▶ Exercise goal
Copy the lines between the one holding "You are a computer-use agent. The height" and the one holding "This screenshot has height=490, width=908.", inclusive, replacing "blue" with "gray" and leaving everything else unchanged.

-- Begin --

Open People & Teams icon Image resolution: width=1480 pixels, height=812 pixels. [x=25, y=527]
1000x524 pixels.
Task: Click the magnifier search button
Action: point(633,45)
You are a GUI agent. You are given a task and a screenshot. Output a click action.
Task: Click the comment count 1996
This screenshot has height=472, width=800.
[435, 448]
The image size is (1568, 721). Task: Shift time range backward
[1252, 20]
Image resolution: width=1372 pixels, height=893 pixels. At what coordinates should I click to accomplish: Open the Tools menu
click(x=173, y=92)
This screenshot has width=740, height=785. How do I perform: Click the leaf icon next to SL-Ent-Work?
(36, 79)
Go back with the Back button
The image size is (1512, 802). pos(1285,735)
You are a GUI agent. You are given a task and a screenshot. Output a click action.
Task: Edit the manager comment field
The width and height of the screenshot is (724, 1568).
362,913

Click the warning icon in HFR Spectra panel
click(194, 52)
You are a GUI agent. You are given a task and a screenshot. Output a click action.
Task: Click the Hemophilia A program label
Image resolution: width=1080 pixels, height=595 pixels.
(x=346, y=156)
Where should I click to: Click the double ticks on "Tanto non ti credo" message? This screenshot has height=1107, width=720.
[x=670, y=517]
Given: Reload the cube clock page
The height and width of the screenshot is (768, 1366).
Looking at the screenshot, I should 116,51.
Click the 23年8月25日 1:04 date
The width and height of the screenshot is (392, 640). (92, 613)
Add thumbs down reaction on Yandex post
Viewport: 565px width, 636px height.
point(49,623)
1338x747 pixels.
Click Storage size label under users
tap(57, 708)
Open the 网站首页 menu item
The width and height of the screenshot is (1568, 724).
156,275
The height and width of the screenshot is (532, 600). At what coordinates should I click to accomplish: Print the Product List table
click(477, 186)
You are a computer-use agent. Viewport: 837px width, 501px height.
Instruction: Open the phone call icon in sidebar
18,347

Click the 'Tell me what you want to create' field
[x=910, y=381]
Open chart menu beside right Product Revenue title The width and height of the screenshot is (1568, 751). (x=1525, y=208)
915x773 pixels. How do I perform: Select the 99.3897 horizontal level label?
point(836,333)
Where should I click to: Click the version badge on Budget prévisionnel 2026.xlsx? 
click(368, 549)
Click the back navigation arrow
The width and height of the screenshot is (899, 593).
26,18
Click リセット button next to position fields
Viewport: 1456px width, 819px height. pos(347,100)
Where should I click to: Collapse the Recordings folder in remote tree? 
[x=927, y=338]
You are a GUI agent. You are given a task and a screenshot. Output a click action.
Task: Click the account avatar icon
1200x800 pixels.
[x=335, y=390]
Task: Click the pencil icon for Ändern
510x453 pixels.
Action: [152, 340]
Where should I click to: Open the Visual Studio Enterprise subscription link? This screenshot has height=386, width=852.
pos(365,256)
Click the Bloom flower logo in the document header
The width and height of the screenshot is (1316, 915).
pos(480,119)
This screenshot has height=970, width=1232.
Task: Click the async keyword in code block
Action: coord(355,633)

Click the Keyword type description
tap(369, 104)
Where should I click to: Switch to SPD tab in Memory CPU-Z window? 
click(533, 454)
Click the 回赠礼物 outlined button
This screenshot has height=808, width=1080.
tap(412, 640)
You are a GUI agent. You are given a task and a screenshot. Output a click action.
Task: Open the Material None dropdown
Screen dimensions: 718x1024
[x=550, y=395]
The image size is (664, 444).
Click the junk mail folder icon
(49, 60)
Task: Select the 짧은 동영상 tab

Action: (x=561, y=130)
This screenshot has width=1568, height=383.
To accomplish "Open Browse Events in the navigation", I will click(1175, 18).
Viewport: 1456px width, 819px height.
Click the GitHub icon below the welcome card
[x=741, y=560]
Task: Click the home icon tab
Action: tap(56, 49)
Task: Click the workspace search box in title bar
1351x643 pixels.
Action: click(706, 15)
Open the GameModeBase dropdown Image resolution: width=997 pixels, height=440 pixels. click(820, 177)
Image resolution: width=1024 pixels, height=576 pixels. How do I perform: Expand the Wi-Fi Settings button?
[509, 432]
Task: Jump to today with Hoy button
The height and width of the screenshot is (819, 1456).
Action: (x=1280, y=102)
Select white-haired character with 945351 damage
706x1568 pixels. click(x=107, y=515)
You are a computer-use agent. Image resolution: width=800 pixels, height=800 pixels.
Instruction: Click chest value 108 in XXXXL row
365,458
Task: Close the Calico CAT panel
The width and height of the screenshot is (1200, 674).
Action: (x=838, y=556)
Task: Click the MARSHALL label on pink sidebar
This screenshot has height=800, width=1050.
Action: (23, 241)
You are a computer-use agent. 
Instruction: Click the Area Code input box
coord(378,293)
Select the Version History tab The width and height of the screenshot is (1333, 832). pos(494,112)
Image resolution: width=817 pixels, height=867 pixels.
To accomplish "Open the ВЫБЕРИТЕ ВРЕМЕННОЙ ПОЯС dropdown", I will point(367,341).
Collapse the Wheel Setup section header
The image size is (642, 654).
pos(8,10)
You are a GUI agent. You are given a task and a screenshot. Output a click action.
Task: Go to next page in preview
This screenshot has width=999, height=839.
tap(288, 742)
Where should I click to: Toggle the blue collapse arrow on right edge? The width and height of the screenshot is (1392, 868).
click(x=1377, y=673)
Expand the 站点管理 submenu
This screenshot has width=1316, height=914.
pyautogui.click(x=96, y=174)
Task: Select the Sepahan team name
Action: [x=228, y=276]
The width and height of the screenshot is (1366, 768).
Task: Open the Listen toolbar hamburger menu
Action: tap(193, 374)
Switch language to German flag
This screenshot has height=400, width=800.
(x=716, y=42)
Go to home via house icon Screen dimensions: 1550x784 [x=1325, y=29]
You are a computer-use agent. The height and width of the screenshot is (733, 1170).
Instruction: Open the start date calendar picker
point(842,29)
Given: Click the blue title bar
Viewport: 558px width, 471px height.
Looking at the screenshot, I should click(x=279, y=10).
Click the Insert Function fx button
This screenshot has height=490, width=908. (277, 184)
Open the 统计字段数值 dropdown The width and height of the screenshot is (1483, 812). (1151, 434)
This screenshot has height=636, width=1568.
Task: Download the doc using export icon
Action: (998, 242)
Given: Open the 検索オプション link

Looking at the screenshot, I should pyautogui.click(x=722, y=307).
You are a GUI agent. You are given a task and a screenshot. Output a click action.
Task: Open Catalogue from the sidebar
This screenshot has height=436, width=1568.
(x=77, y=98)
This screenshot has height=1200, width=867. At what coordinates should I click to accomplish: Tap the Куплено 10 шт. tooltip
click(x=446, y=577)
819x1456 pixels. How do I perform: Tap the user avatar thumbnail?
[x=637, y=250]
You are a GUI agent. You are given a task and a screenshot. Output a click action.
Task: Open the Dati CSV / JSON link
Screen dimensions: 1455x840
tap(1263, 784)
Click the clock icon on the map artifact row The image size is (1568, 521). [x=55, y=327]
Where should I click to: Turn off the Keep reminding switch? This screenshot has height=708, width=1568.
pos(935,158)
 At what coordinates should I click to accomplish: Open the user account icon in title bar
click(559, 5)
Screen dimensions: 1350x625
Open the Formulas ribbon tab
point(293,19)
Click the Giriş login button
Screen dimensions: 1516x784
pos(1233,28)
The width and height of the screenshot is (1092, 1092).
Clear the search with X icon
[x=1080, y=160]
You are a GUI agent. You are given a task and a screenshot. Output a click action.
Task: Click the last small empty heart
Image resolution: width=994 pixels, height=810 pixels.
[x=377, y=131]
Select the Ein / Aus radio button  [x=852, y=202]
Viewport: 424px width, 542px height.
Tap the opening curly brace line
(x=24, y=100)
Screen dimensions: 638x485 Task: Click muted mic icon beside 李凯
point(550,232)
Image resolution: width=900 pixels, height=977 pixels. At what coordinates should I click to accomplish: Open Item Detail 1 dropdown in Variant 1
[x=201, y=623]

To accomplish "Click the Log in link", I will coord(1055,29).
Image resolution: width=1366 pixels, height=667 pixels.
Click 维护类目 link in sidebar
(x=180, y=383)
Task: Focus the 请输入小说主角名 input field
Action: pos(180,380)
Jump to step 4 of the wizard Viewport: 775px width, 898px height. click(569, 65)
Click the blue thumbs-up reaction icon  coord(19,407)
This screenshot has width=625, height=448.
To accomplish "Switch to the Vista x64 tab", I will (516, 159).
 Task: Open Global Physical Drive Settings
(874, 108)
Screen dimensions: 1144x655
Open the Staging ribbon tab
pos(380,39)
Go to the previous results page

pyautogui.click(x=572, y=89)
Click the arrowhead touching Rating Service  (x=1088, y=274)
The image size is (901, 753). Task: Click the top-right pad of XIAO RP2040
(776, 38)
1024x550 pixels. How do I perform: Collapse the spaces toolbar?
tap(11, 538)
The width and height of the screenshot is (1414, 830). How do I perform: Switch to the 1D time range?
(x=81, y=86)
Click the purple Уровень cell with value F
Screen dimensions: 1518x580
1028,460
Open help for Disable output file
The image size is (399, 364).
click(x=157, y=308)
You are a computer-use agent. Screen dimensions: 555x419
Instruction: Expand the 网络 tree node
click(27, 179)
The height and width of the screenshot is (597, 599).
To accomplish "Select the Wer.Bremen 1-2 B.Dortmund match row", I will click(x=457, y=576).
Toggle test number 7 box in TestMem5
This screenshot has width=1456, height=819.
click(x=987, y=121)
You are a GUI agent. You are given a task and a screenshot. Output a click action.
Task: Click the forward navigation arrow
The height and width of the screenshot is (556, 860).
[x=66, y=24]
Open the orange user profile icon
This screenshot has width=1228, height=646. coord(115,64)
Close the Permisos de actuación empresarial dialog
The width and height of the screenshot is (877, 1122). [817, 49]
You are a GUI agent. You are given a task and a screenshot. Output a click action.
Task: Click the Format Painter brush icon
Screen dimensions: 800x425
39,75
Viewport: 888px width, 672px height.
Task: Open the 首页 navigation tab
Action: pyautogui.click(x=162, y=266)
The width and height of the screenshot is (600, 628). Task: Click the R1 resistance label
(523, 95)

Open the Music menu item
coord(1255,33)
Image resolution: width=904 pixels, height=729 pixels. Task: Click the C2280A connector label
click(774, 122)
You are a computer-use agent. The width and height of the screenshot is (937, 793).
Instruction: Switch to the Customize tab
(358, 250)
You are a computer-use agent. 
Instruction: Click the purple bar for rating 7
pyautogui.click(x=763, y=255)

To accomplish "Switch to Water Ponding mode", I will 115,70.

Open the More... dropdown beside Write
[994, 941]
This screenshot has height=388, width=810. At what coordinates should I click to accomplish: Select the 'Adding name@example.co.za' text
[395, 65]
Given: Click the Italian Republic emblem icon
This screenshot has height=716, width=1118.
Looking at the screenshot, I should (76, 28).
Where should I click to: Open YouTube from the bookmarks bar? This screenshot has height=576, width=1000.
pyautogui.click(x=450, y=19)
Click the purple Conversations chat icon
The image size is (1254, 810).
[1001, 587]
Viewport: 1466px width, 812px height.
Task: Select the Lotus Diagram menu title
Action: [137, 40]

-- End --

▶ Solution to the problem
You are a computer-use agent. The height and width of the screenshot is (733, 1170).
Instruction: Open the start date calendar picker
point(842,29)
Given: Click the gray title bar
Viewport: 558px width, 471px height.
Looking at the screenshot, I should click(x=279, y=10).
Click the Insert Function fx button
This screenshot has height=490, width=908. (277, 184)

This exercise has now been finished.